The distinction she draws on the podcast, Creator vs. Influencer, matters more than it sounds. An influencer promotes. A creator builds. The moment you start thinking of yourself as someone who builds rather than someone who promotes, the entire deal structure changes. You stop negotiating for the highest rate. You start negotiating for the right alignment.
If you're a founder and your creator strategy is still "find someone with followers and give them a brief," you're competing against brands who are bringing creators into product development before the brief is written. Expand Co-Lab is built for the brands that figured that out.
Listen to the latest episode of Owners Only with Corporate Natalie here:
⛳️ Golf Creators Just Built Their Own TV Network. On YouTube.
The News
Bryson DeChambeau (2.6 million YouTube subscribers), Grant Horvat (1.6 million), and the Bryan Bros (800,000) just formed a network. Combined: 100 million hours of annual watch time, 14 million monthly viewers, 82% aged 18 to 49. Most of them watching on their living room TV.
That's a television audience. This week, they started acting like one.
Source Media Group launched Source Golf, a YouTube-based network that packages these channels into a single advertising buy. Year-round daily inventory. No tournament windows. No cable bundle. The creators keep their channels, their formats, their editorial independence. Source Golf sells the ads against the combined inventory.
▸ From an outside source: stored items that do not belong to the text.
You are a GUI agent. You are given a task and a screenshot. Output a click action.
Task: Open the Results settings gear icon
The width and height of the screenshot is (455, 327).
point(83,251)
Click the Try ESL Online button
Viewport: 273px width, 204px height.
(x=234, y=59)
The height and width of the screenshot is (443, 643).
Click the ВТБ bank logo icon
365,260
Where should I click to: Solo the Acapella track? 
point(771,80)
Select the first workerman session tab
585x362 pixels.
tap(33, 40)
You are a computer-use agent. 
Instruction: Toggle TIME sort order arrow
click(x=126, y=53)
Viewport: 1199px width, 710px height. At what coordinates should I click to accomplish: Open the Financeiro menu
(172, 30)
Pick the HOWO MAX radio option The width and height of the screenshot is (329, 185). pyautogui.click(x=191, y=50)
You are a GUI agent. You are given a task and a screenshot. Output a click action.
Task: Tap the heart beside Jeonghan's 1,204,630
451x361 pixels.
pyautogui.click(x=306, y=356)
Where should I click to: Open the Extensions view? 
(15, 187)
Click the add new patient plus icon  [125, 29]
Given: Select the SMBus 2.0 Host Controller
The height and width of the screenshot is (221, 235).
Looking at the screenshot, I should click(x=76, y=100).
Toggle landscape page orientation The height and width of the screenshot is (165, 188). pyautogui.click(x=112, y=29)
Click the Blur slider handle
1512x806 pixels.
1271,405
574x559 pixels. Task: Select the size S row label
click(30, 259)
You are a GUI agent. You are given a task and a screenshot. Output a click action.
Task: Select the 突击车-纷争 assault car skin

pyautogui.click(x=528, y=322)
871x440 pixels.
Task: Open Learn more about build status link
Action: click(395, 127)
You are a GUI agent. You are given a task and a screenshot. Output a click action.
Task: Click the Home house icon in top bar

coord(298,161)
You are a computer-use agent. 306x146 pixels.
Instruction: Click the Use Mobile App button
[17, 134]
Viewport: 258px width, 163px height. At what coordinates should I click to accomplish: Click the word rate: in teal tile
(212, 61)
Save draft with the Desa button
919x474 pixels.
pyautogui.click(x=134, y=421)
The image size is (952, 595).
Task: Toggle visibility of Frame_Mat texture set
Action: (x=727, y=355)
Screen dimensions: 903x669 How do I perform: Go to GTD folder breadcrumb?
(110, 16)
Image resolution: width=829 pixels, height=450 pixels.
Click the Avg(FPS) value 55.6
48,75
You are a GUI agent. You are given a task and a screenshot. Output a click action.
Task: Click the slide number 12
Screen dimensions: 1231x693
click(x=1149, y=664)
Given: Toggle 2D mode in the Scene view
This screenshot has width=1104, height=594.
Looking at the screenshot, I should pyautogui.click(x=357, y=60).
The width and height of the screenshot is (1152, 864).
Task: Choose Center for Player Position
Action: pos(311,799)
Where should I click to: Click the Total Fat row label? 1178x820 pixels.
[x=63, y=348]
The money behind it: Bolt Ventures, the investment arm of David Blitzer (Blackstone chairman, 76ers and Devils co-owner), led a Series A earlier this year. The co-founder, Steve Strand, spent 13 years at Nike rising to Director of North America Brand Narrative. He knows where brand dollars go.
The Operator Take
The PGA Tour ran the Creator Classic in 2024 and 2025, borrowing creator audiences to reach younger fans. In 2026, they didn't schedule one. So the creators built their own network.
Traditional golf advertising means buying the Masters or the U.S. Open. Four weekends a year. Massive CPMs. No continuity. Source Golf offers the opposite: daily inventory, year-round, priced at digital rates, on the screen where the audience already watches.
Grant Horvat left Good Good Golf in 2022 to build his own channel. He has equity in Takomo Golf, a club brand he grew through his content. DeChambeau turned his channel into one of the most-watched athlete pages on YouTube. These aren't influencers waiting for brand deals. They're operators who own their distribution.
And now they've figured out the next step. Individual reach is valuable. Coordinated distribution is worth multiples of it. That's what Source Golf is. Three creators who realized that packaging their audiences together and selling it like television gets them ad dollars none of them could command alone.